Friday, August 19, 2011

I am Crying Inside My Head

We love our neighbors!
How big is he? I can't believe it!
BFF!
My Sweet Girl!

We have almost survived our first week of kindergarten, three days actually, but who's counting? Besides Maisy that goes to bed crying at night...Needless to say, this was not the reaction to school I was anticipating. Leading up to the first day of school, all was well with Miss Maisy Kay. I was a pathetic mess, but she was really excited.
We laid out her clothes for the first week days in advance. We went and got a pedicure together. Jeremy even took Carson, Maisy, and the two neighbor girls to breakfast on the first day of school to make it extra special. (On a side note, I was super proud of my husband. He has been surprisingly helpful lately. Fingers crossed that it continues.) Maisy left in a super good mood I was told. No fear...just happiness to be getting on the bus.
When she dashed off the bus after school, I barely got any answers from her because she was so excited to play with her friends.

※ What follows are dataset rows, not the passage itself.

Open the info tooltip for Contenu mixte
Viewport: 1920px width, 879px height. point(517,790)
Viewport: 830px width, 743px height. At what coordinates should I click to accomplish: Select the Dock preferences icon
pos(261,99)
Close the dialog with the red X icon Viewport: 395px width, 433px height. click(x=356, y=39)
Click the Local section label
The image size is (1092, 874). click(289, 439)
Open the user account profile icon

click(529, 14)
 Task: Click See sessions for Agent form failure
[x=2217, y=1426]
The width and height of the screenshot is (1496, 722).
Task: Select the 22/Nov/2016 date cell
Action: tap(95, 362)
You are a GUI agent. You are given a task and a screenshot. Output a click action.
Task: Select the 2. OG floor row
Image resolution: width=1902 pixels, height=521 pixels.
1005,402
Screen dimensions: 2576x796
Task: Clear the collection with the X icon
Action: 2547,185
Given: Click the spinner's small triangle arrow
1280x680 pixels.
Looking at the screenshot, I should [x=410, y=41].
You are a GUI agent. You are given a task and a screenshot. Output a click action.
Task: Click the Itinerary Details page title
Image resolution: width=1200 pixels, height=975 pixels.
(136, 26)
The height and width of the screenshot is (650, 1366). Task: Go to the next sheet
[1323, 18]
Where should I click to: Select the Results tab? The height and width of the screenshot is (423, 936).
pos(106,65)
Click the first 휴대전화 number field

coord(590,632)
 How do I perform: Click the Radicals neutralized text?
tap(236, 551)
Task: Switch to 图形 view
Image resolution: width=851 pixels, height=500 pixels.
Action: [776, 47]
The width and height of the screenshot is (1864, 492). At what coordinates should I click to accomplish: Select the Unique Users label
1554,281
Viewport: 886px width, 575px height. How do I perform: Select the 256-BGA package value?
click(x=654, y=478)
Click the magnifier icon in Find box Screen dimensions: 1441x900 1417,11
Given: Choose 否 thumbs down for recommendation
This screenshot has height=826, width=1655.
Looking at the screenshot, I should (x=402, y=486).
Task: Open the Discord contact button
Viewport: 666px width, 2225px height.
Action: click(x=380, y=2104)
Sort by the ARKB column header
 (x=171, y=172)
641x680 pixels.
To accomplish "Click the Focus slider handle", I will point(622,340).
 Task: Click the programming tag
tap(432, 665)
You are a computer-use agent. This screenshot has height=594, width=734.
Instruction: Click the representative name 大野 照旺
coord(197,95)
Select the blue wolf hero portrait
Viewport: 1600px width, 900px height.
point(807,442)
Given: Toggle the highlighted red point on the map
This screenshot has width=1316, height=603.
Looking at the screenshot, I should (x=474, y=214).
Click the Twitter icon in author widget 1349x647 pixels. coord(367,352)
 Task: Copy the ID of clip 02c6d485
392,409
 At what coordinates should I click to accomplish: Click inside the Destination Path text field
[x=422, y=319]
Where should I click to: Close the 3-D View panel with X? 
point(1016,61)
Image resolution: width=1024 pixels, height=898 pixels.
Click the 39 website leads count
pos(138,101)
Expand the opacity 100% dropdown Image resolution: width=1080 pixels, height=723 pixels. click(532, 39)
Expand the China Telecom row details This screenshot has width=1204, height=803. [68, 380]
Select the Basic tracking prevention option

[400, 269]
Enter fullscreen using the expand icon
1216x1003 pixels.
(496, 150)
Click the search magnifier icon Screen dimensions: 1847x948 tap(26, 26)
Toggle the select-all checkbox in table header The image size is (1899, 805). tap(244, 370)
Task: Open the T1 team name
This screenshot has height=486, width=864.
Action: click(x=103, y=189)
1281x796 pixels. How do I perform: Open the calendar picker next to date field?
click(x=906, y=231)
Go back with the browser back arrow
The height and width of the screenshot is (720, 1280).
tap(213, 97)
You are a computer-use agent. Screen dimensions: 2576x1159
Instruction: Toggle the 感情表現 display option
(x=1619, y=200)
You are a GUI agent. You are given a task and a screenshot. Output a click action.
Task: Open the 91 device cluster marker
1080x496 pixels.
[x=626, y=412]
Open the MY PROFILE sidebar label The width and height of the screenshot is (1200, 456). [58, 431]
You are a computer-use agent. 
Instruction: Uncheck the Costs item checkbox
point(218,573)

It was bedtime before we got to have a really good conversation. Then she started crying. She said her teacher was stressed. I asked a lot of questions and finally found out that her teacher made a comment about "teaching being stressing". Also at some point that day, Maisy was telling a neighbor that there was a closer trashcan to throw her things away in next time, and her teacher said, "Excuse me, Maisy." This broke her heart. She should not have been talking at the same time as her teacher, but she was trying to be helpful. When I asked her how it made her feel, she said, "I was crying inside my head." Then I started crying, for real. It was a double blow. Of course as her mother my heart was breaking for my baby trying to figure out a new environment and being misunderstood and embarrassed. As a teacher, I felt bad too. I wondered how many kids I have redirected under totally innocent situations and left crying in their heads. Regardless, Maisy was really upset. I hope she gets over it soon. She has a lot of school left to be hating it already.
I feel like she is just frustrated by the rules and routine of school. I think she thought it would be an extended preschool. I am sure it is difficult for that little firecracker to hold the attitude in all day. No matter what, I adore her, and want nothing more than for her to love school and learning. I am just worried about my baby.